*Supplied records*.
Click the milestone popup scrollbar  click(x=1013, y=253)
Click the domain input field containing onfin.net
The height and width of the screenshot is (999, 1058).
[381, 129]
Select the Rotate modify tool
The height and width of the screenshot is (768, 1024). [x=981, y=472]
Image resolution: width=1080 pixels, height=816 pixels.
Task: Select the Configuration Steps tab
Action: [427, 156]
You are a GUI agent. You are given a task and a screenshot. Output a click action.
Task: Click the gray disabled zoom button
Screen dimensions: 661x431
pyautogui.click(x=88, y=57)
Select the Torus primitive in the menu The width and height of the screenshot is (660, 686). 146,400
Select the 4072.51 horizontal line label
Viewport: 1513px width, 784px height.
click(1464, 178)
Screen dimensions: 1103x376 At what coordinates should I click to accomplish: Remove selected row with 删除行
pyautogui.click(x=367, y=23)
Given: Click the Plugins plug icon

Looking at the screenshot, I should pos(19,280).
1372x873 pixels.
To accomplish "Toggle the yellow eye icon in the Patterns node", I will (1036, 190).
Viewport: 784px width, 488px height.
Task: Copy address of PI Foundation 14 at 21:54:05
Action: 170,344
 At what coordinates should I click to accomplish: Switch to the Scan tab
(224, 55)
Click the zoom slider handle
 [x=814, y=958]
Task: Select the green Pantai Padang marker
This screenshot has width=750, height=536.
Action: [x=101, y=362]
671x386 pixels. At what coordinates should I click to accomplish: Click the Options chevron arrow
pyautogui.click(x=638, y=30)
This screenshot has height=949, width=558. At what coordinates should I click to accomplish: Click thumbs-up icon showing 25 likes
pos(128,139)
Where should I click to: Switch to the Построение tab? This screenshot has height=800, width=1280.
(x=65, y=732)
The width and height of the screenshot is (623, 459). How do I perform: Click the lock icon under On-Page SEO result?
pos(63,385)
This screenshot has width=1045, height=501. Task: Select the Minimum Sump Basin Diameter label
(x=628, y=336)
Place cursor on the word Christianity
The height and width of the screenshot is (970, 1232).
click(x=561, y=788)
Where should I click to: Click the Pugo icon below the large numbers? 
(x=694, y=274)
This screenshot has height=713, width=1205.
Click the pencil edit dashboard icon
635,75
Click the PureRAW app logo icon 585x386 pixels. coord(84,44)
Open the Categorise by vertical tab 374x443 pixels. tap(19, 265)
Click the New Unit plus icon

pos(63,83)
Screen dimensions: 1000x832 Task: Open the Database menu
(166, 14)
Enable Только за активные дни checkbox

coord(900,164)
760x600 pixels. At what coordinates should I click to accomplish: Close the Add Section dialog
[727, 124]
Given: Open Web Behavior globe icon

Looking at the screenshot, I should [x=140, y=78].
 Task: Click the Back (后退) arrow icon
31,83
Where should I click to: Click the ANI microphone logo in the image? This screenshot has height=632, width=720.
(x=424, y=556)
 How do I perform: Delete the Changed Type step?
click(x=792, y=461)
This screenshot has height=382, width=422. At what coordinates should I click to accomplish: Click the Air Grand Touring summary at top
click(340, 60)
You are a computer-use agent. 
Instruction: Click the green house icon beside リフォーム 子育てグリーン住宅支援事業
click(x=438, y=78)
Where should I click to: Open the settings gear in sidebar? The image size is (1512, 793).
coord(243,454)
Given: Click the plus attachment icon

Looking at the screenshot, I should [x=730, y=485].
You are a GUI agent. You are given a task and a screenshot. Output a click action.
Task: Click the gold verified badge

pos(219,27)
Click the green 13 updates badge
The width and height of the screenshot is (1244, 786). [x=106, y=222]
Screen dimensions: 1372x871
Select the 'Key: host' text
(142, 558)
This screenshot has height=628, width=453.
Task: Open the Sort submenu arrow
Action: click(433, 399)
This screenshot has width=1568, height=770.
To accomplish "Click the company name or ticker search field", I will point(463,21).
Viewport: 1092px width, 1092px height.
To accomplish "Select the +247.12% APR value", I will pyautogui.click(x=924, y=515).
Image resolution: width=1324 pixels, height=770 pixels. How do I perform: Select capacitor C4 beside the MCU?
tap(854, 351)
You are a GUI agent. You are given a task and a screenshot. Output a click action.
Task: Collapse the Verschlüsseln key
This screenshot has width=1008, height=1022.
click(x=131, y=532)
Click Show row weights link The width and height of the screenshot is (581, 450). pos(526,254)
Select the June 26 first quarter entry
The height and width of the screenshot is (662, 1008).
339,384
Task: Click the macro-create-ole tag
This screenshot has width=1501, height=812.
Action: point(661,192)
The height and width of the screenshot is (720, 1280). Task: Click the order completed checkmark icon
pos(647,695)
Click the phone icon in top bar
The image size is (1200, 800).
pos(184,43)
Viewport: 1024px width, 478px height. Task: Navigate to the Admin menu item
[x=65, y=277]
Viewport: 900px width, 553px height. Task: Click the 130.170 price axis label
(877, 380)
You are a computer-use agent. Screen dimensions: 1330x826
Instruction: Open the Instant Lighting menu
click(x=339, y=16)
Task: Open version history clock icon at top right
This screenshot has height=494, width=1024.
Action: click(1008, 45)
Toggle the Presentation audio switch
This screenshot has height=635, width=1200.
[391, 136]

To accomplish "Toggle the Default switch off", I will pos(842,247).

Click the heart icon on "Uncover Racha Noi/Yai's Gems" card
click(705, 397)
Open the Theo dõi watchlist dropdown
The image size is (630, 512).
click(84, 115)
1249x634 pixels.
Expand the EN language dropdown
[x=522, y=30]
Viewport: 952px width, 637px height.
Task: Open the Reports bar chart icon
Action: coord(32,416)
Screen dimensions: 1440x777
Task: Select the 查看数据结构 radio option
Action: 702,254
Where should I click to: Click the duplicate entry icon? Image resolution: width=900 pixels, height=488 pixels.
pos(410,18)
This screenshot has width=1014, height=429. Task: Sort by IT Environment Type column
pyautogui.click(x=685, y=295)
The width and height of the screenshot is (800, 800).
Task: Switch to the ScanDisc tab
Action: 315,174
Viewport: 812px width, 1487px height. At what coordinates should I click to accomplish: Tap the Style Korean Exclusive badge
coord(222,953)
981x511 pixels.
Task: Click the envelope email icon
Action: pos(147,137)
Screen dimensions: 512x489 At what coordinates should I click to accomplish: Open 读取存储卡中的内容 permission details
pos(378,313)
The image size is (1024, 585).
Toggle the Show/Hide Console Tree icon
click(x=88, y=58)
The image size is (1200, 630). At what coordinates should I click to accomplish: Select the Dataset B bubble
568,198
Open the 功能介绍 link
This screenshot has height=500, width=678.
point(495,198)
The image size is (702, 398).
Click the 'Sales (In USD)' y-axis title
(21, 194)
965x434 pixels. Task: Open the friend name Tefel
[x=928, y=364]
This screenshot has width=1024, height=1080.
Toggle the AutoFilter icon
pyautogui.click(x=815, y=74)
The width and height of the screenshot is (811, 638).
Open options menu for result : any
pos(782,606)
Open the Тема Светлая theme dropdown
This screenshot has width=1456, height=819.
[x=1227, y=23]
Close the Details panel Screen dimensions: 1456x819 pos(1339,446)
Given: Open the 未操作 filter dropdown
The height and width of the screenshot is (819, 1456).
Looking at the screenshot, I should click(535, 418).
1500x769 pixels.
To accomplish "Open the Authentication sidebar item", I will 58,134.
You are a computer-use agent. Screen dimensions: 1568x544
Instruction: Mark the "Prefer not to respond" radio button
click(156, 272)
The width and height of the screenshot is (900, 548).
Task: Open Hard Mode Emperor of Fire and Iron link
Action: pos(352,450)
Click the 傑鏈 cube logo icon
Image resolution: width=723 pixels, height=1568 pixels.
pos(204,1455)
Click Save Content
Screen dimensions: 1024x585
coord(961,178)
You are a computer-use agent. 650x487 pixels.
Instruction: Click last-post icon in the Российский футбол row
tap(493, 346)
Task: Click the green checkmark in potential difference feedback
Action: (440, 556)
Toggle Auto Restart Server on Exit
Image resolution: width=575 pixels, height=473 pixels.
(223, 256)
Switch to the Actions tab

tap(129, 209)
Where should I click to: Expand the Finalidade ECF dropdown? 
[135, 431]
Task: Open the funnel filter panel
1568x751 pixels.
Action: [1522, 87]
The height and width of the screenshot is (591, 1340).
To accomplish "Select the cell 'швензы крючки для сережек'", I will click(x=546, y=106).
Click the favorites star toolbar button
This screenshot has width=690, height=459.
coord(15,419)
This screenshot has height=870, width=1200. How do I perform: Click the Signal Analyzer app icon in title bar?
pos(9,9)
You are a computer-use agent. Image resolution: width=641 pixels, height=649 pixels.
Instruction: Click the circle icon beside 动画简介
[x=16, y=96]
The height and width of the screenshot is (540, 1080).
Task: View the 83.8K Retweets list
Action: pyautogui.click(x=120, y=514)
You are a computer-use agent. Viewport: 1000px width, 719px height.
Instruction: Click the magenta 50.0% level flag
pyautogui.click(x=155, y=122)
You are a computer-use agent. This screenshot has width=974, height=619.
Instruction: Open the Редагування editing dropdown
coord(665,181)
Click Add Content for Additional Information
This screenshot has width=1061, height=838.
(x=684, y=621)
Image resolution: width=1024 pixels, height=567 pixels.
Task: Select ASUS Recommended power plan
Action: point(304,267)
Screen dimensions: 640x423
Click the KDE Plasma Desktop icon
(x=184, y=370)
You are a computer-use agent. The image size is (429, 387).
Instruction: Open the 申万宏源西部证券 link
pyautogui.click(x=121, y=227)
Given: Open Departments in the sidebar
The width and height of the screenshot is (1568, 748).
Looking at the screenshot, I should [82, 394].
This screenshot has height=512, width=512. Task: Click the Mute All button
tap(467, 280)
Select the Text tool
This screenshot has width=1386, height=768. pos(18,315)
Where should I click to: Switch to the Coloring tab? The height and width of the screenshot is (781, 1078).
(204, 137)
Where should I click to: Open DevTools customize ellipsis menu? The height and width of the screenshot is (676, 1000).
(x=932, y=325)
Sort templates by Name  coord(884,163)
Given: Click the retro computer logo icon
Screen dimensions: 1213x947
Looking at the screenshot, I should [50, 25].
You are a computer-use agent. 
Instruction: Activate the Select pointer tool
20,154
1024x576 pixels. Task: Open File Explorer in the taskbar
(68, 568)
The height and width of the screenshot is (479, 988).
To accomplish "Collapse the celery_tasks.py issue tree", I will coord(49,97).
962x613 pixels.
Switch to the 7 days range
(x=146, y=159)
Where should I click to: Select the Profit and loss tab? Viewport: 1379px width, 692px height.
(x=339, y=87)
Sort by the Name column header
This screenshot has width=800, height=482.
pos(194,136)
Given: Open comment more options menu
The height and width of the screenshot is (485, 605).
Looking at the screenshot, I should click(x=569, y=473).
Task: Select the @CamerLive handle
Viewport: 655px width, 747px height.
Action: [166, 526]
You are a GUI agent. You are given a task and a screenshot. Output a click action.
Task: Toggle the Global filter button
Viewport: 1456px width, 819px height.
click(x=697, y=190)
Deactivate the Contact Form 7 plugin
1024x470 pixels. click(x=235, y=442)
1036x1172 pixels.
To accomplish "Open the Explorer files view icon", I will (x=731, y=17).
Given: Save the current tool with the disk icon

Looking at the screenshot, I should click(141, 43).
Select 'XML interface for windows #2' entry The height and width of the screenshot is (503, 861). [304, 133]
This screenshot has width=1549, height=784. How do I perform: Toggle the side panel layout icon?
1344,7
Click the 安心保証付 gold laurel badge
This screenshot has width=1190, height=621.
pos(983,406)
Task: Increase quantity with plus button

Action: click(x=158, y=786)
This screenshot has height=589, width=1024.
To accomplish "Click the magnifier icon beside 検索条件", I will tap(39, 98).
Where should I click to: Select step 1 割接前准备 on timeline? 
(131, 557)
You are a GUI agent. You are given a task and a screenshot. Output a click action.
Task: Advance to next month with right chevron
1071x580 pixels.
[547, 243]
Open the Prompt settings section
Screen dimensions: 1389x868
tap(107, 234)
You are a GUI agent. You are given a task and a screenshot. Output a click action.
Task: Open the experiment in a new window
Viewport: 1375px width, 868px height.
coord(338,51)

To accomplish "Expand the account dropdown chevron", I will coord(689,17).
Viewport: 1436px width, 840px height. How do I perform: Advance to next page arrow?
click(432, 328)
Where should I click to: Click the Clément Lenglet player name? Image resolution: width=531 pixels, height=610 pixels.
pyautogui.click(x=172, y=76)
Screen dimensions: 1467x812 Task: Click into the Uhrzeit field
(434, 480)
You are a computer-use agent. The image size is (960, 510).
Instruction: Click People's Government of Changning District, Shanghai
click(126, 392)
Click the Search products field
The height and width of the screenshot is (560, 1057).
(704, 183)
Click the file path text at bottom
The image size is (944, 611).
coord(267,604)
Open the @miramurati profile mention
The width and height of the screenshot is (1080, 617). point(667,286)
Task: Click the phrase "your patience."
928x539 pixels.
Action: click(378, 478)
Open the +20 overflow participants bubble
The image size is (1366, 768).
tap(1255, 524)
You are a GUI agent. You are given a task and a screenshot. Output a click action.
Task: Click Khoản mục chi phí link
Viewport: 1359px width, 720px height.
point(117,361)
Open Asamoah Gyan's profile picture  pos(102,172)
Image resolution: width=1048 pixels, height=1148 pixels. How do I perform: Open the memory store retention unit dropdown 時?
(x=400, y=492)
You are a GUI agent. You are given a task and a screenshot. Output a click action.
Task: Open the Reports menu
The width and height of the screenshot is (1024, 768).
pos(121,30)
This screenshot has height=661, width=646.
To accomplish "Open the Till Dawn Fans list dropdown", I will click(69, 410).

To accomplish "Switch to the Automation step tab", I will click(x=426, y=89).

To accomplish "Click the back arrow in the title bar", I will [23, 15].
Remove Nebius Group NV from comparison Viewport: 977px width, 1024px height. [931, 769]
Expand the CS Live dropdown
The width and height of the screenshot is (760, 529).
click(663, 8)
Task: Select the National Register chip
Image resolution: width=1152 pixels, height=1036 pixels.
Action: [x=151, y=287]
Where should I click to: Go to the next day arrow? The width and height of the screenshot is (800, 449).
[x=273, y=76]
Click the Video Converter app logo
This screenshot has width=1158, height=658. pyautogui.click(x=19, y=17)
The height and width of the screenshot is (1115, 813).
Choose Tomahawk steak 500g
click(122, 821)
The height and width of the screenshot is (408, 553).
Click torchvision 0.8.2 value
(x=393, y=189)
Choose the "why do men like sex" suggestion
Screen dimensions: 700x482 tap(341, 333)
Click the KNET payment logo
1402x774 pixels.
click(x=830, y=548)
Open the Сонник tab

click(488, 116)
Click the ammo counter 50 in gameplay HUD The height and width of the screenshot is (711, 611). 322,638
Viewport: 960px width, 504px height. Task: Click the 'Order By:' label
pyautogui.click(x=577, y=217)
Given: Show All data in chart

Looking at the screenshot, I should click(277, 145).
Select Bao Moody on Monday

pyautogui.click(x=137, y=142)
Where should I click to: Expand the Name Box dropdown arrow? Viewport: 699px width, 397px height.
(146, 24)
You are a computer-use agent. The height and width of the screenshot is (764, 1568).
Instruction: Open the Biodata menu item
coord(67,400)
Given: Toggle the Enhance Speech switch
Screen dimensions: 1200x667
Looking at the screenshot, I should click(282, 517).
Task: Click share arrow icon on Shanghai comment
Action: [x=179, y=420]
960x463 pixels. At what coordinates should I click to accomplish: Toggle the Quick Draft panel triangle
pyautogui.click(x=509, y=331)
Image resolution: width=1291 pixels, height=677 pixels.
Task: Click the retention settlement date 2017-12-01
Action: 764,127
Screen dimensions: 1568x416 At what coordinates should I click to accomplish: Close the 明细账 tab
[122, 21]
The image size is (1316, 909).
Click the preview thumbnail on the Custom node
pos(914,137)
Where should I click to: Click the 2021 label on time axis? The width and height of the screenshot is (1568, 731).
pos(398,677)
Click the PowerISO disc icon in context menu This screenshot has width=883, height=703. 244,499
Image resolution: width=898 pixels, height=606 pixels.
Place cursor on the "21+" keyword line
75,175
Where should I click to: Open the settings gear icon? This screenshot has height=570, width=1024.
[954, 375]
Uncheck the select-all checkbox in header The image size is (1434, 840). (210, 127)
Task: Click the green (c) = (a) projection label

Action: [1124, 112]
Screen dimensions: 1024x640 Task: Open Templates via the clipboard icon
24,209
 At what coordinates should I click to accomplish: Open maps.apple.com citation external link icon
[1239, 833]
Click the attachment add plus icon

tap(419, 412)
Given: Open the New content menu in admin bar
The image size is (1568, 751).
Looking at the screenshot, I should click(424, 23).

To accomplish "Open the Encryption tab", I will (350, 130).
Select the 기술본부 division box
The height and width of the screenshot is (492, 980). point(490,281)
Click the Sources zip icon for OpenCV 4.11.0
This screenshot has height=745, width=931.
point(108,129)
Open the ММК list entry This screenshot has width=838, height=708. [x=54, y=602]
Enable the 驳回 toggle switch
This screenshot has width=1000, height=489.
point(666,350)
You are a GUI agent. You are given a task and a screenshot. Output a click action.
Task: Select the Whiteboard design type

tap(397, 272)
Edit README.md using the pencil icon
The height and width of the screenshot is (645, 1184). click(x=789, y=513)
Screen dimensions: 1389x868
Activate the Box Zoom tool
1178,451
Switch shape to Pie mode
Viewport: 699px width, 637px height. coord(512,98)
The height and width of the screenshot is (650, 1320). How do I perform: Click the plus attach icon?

*Directions*. Your task for the entries above: copy exactly the span starting with the line with "At what coordinates should I click to accomplish: Switch" and going on through the line with "This screenshot has height=713, width=1205.", both lines included, and nothing else.

*Result for this exercise*.
 At what coordinates should I click to accomplish: Switch to the Scan tab
(224, 55)
Click the zoom slider handle
 [x=814, y=958]
Task: Select the green Pantai Padang marker
This screenshot has width=750, height=536.
Action: [x=101, y=362]
671x386 pixels. At what coordinates should I click to accomplish: Click the Options chevron arrow
pyautogui.click(x=638, y=30)
This screenshot has height=949, width=558. At what coordinates should I click to accomplish: Click thumbs-up icon showing 25 likes
pos(128,139)
Where should I click to: Switch to the Построение tab? This screenshot has height=800, width=1280.
(x=65, y=732)
The width and height of the screenshot is (623, 459). How do I perform: Click the lock icon under On-Page SEO result?
pos(63,385)
This screenshot has width=1045, height=501. Task: Select the Minimum Sump Basin Diameter label
(x=628, y=336)
Place cursor on the word Christianity
The height and width of the screenshot is (970, 1232).
click(x=561, y=788)
Where should I click to: Click the Pugo icon below the large numbers? 
(x=694, y=274)
This screenshot has height=713, width=1205.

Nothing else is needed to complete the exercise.